A few days ago I was picked up by Iranian friends and taken to another favourite Tehran haunt - Darband - a suburb on the slopes of the Alborz Mountains that form a dramatic, often snow-clad backdrop to the city).
The Alborz include Iran's highest peak at 5671m and lie between Tehran and the warm, humid Caspian Sea coast.
Darband is popular all year-round. In winter people play in the snow, taking the cable car or chairlifts to go skiing. In summer its elevated site offers some reprieve from the suffocating heat of the city below.
Although it was now mid-autumn and night time, the temperatures were still mild as Reza manoeuvred his car into a park just below the mountain trails.
That was no easy feat as although it was a week night, the roads heading into the foothills were clogged with cars and pedestrians heading in the same direction.
We weren't planning any night climbs - merely a short walk to one of Darband's many teahouse restaurants that cling to the side of a narrow gorge.
A stream, partly choked with litter, ran down the centre - last time I'd been here it had been frozen solid.
Beside the trail were stalls selling another Darband tradition - tart fruit leather known as lavashak and dishes of sticky preserved berries.
"When we were kids our parents never let us eat any of this because they thought it was unhygienic," Reza remarked as we looked at the array of fruit.
Nearby was a tray of latex facemasks including Alf, Dracula and Shrek.
Each teahouse was festooned with fairy lights or flashing neon and at their entrances waiters were attempting to entice passing walkers inside.
We chose one with a fountain playing in the downstairs courtyard and climbed a series of staircases to a terrace.
There were no tables or chairs but takts (thrones) - square platforms covered with carpets with bolsters to lean against.
We took off our shoes and lounged on a takt.
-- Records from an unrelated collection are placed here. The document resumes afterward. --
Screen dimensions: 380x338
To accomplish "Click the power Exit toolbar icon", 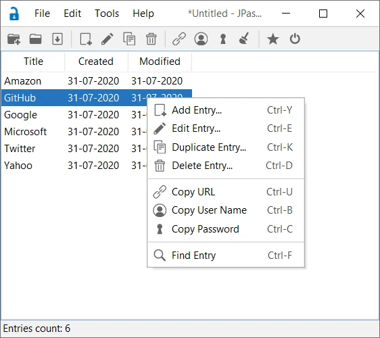I will click(x=295, y=39).
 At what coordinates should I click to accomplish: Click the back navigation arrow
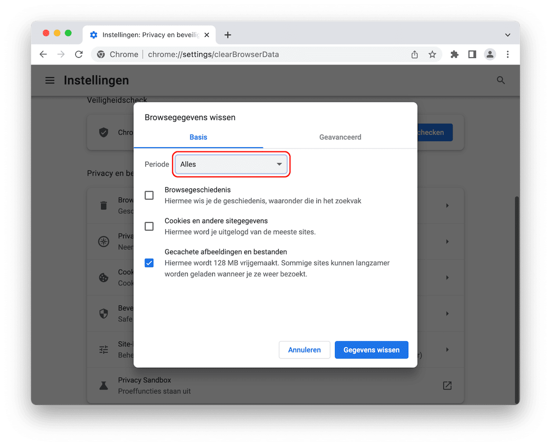coord(43,54)
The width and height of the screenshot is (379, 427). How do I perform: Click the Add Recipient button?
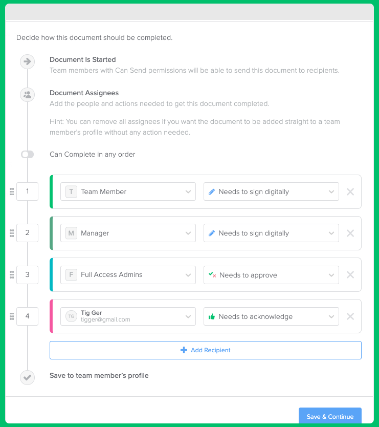coord(205,350)
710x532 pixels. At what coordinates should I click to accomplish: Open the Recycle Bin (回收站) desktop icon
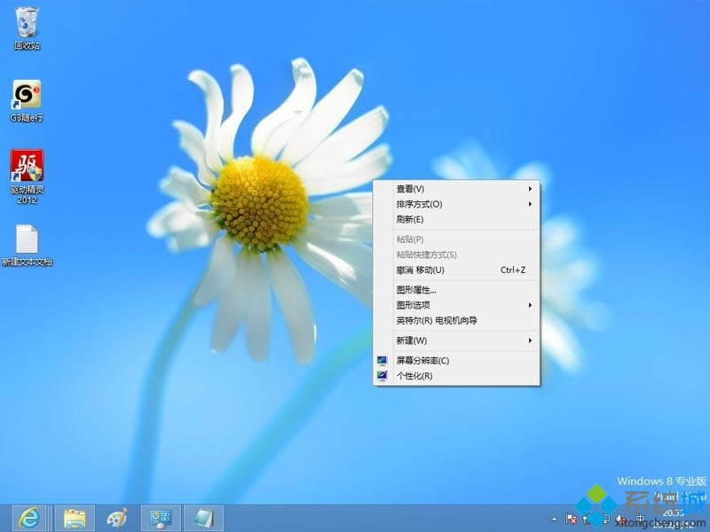tap(25, 27)
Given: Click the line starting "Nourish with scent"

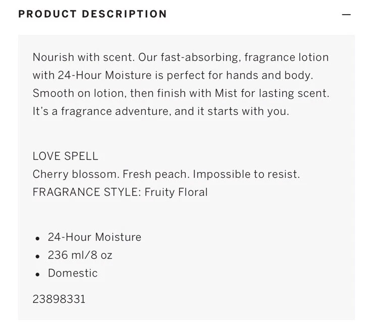Looking at the screenshot, I should coord(181,57).
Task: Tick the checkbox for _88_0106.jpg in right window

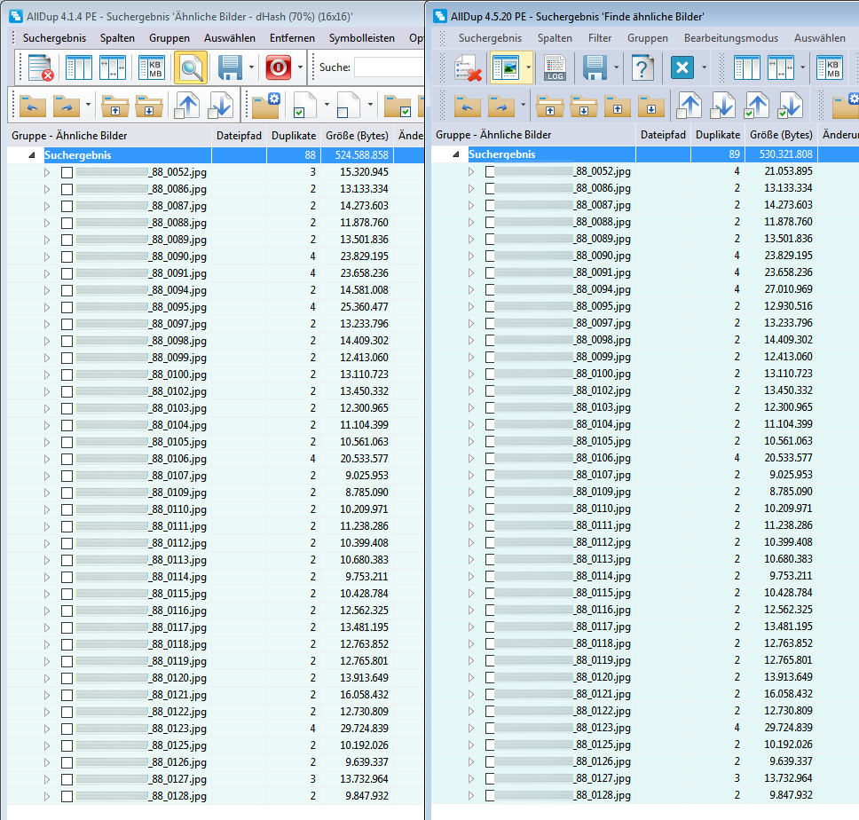Action: pyautogui.click(x=491, y=458)
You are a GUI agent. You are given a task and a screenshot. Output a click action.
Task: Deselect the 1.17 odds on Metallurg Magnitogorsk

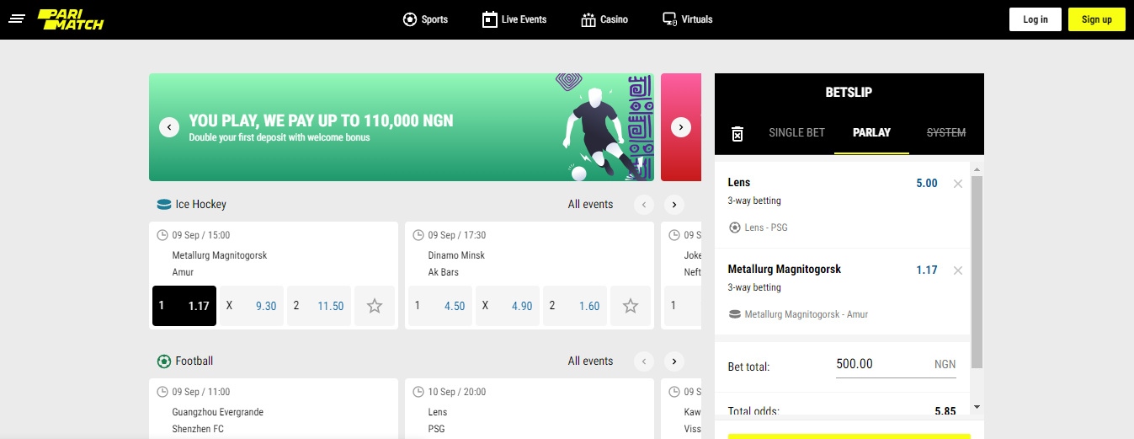(x=184, y=306)
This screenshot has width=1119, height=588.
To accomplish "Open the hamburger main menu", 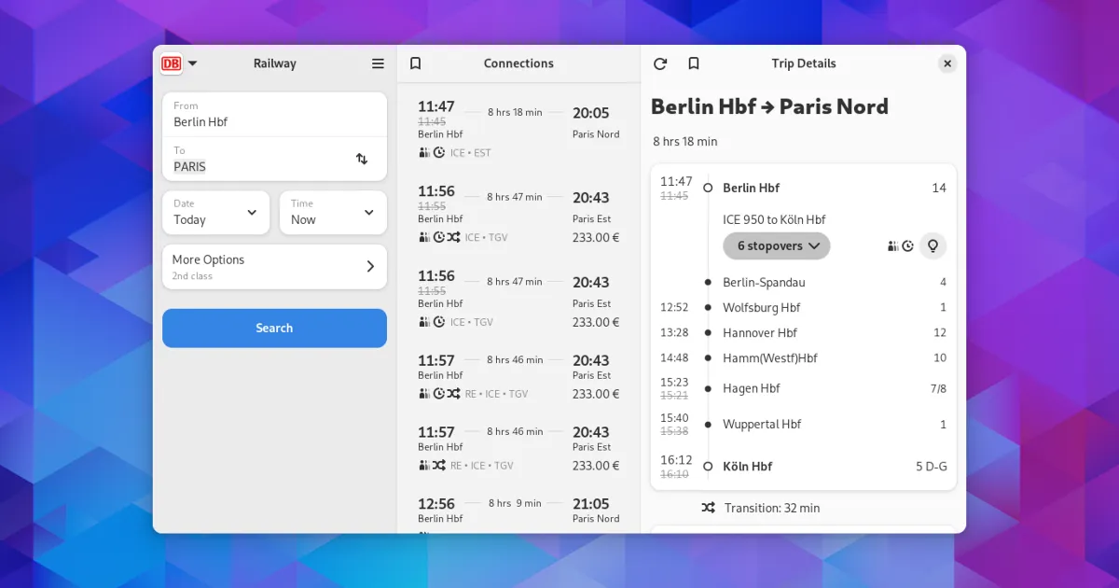I will [x=378, y=63].
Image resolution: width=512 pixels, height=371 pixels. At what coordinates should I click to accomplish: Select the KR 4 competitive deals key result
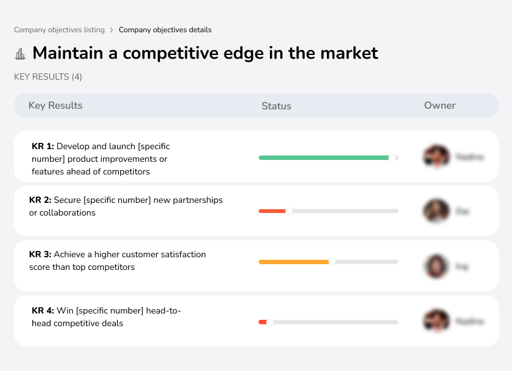point(106,317)
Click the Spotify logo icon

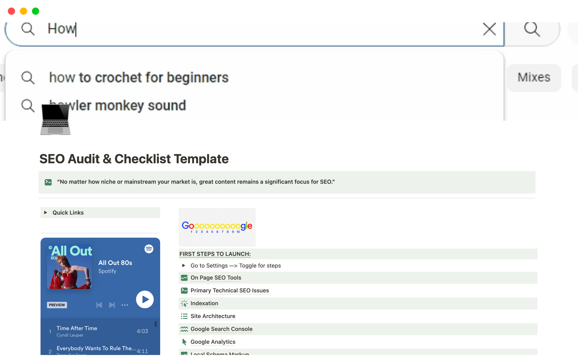pos(149,249)
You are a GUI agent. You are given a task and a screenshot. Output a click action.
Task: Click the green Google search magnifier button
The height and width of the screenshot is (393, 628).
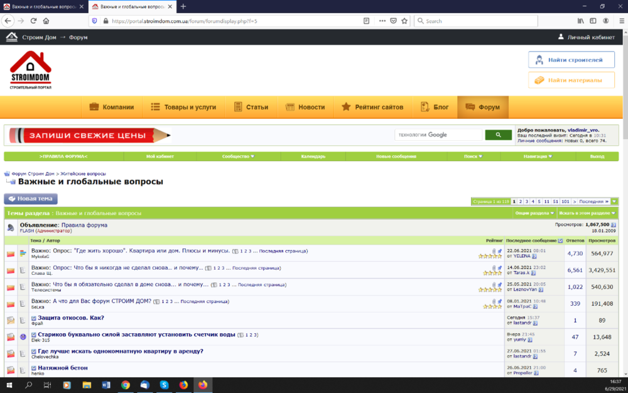498,135
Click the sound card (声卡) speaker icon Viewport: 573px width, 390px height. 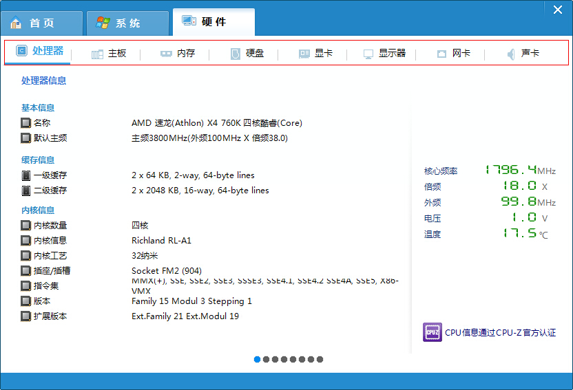click(511, 54)
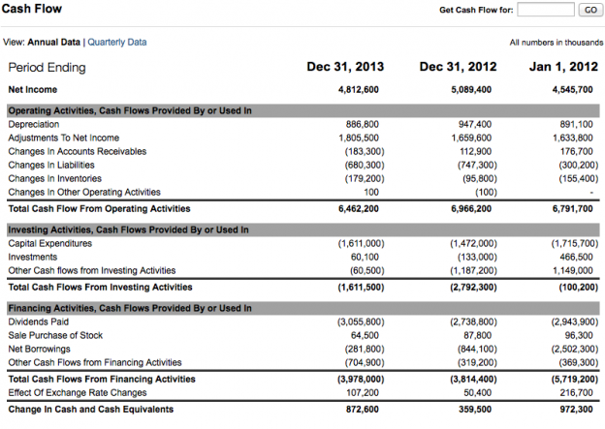Click the Net Borrowings row label
This screenshot has width=605, height=429.
click(40, 349)
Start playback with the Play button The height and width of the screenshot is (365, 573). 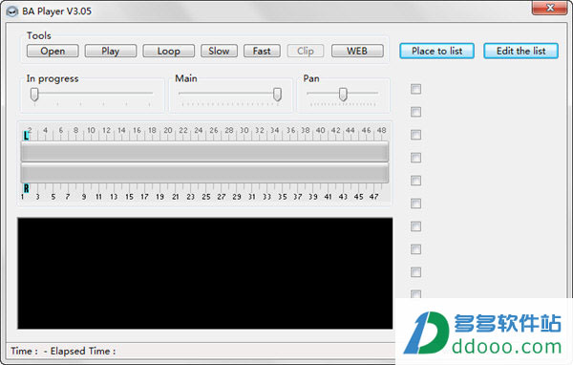[x=111, y=51]
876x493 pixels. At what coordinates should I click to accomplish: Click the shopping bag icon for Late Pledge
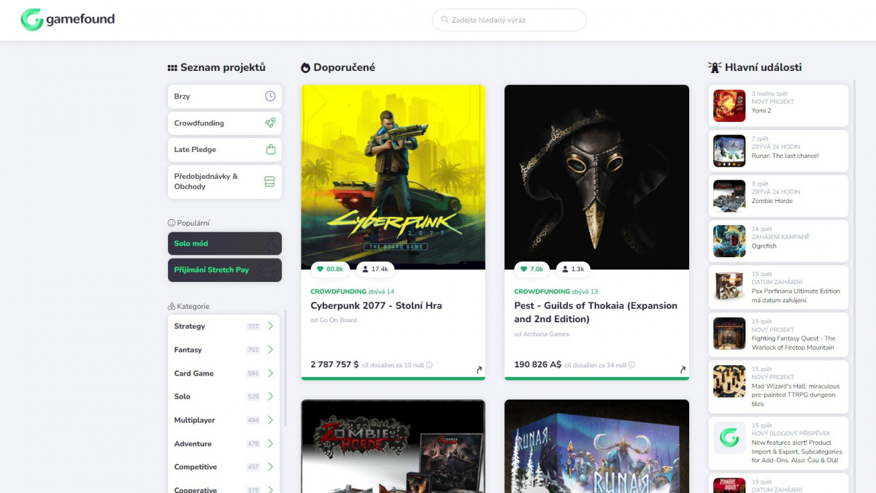point(270,150)
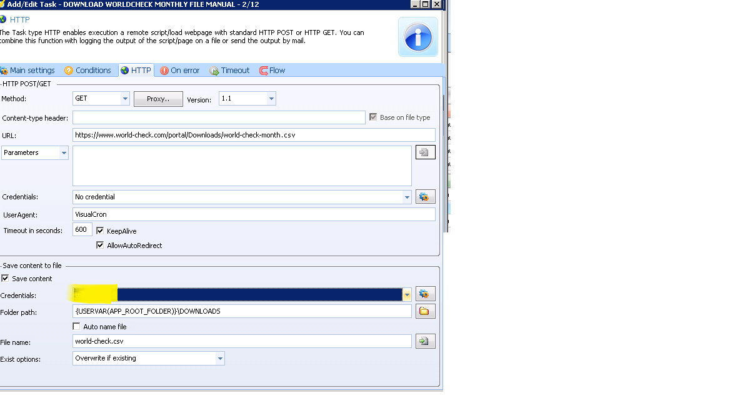
Task: Open the Timeout tab
Action: 230,71
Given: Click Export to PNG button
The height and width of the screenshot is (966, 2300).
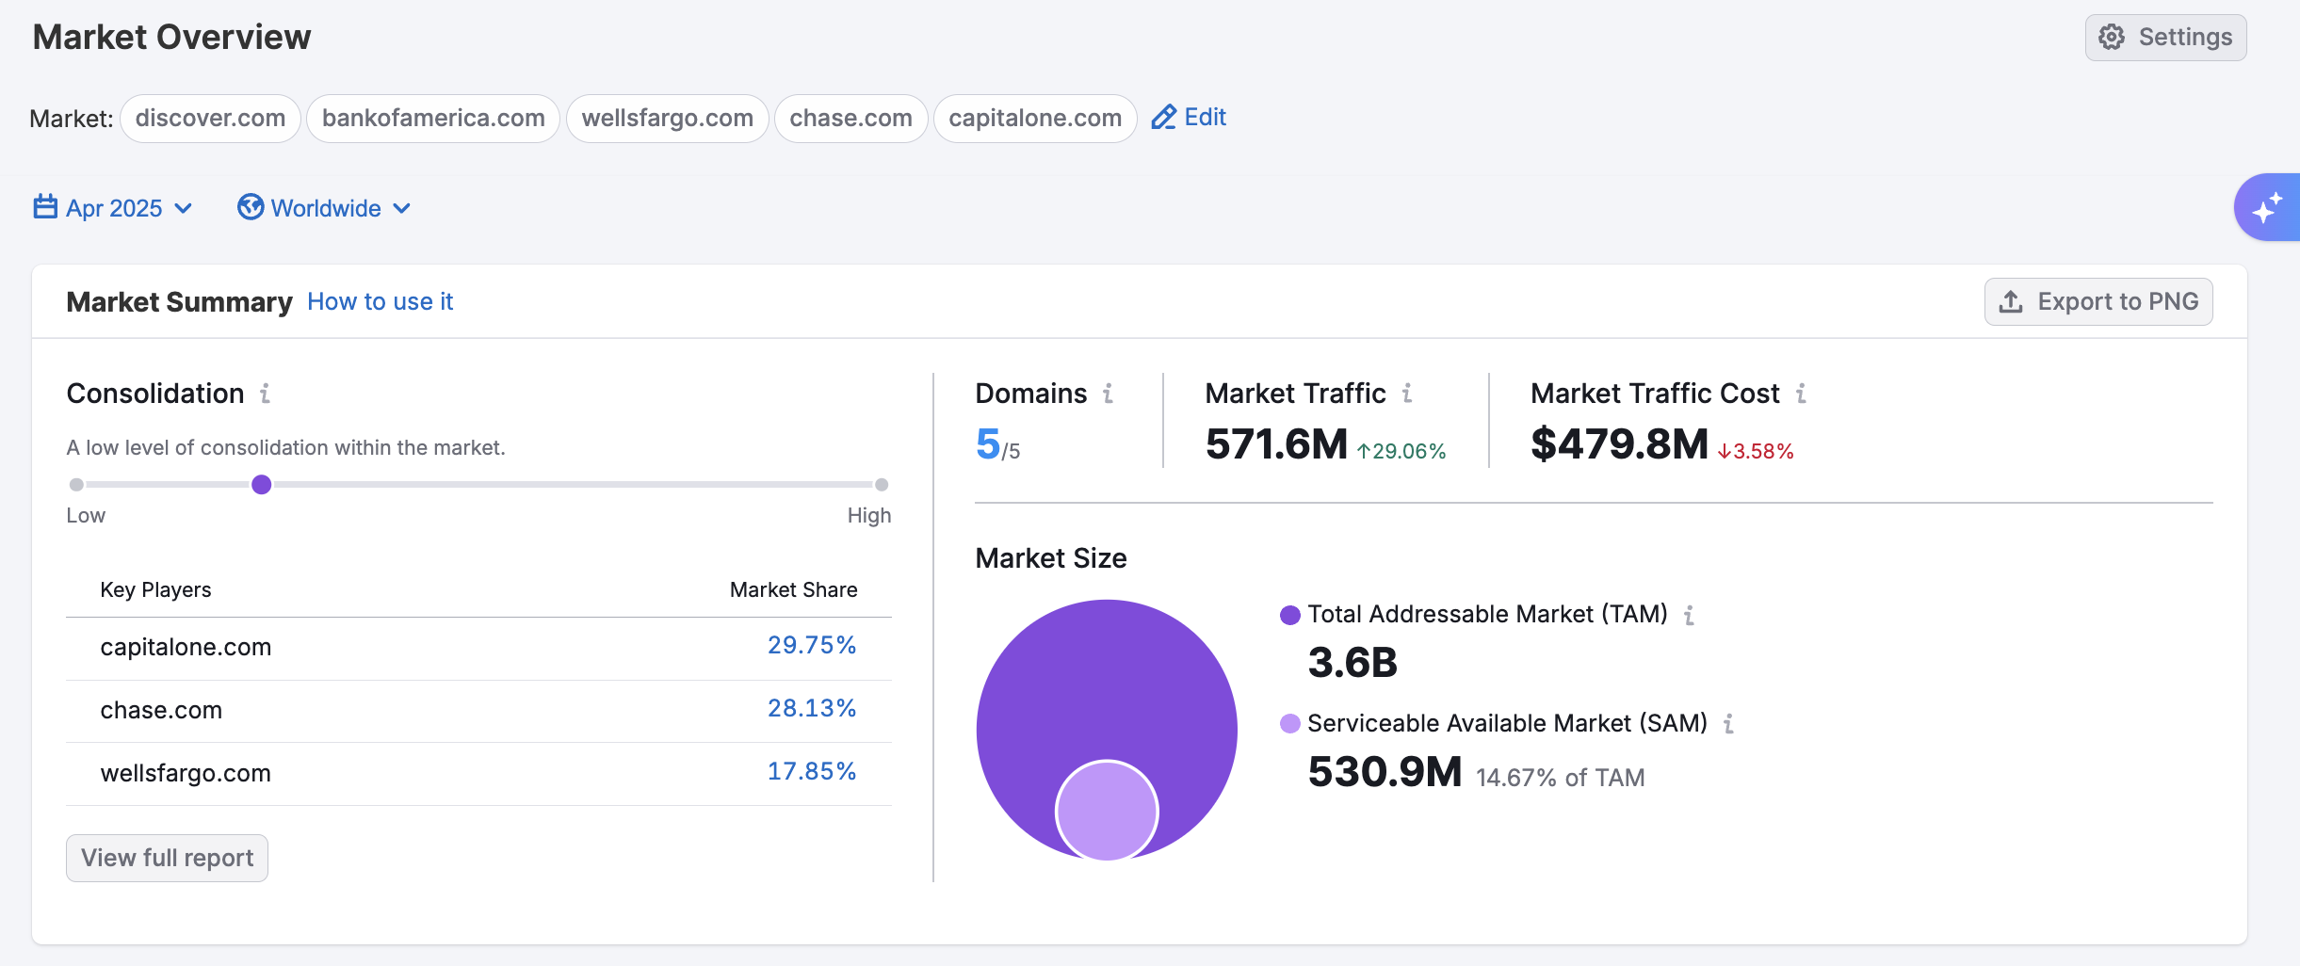Looking at the screenshot, I should [x=2098, y=302].
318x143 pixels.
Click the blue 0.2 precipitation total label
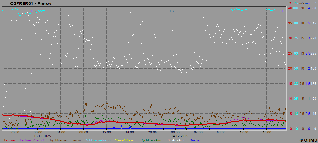[34, 11]
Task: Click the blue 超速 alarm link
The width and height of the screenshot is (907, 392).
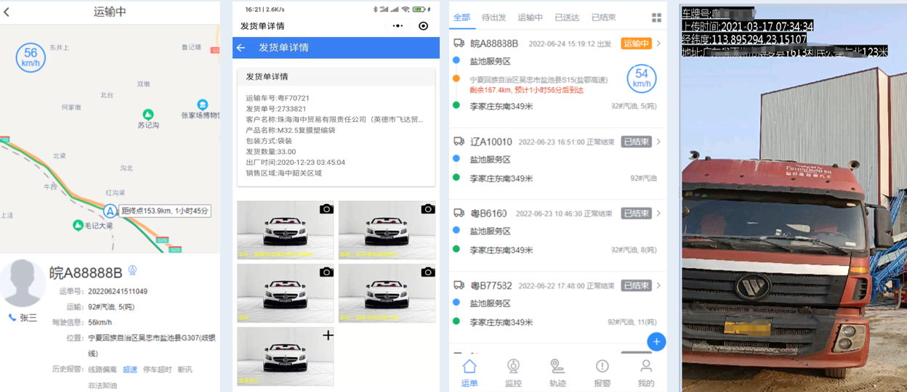Action: (x=129, y=369)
Tea, black and served in glasses, arrived along with a qulayan or hubble-bubble.
The water pipe is an integral part of many teahouses although today some provinces have banned it for health reasons. But with its soothing gurgle and waft of orange-flavoured tobacco it's still seriously tempting.
Around us, families, couples, gaggles of girls and cool gangs of young men ate kebabs, sipped their tea or passed by on their way to teahouses further up the slopes.
A few leaves from the walnut tree above us fluttered down in a presentment of the winter to come.